According to conventional wisdom, the biggest sexual-abuse scandal of our time is clergy abuse. Those who have studied it will add, “And it wasn’t just the relatively small percentage of abusers that was the problem. It was the bishops who did nothing to stop it.”

As Pope Benedict XVI pointed out when he visited the United States in April, that conventional wisdom speaks truth.

But there’s a much deeper and wider scandal that this conventional wisdom misses entirely.

Said Benedict on April 16: “What does it mean to speak of child protection when pornography and violence can be viewed in so many homes through media widely available today?”

The deepest, widest sexual scandal in the Church has nothing to do with priests. It’s the scandal of laypeople who themselves indulge in the sexual excesses so prevalent in our day, or who train their children to, whether by example, timidity or a blind eye.

The Holy Father elaborated on this scandal in his address to bishops.

“Children deserve to grow up with a healthy understanding of sexuality and its proper place in human relationships,” he said. “They should be spared the degrading manifestations and the crude manipulation of sexuality so prevalent today.”

There was a time when, in too many Catholic families, sex was a taboo topic. The silence gave it an aura of mystery and allowed misconceptions to grow.

Today the problem is very different. If children are watching prime-time television (including the commercials) they routinely see sexuality presented as if it were merely a form of entertainment, or a way to gain power over others, or at any rate something to be treated casually.

======

(Objective) Say whether each statement agrees with the text above on the Church's sexual scandal, answering yes or no and quoting the exact words of the text that decide it. (a) Pope Benedict XVI visited the United States in April. (b) The deepest, widest sexual scandal in the Church involves priests. (c) In the past, sex was openly discussed in too many Catholic families.

(Source material)
======

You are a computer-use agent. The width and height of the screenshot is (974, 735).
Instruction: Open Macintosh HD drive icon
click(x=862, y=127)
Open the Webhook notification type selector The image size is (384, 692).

======

(Solution for this task)
(a) Yes: "when he visited the United States in April"
(b) No: "The deepest, widest sexual scandal in the Church has nothing to do with priests."
(c) No: "in too many Catholic families, sex was a taboo topic"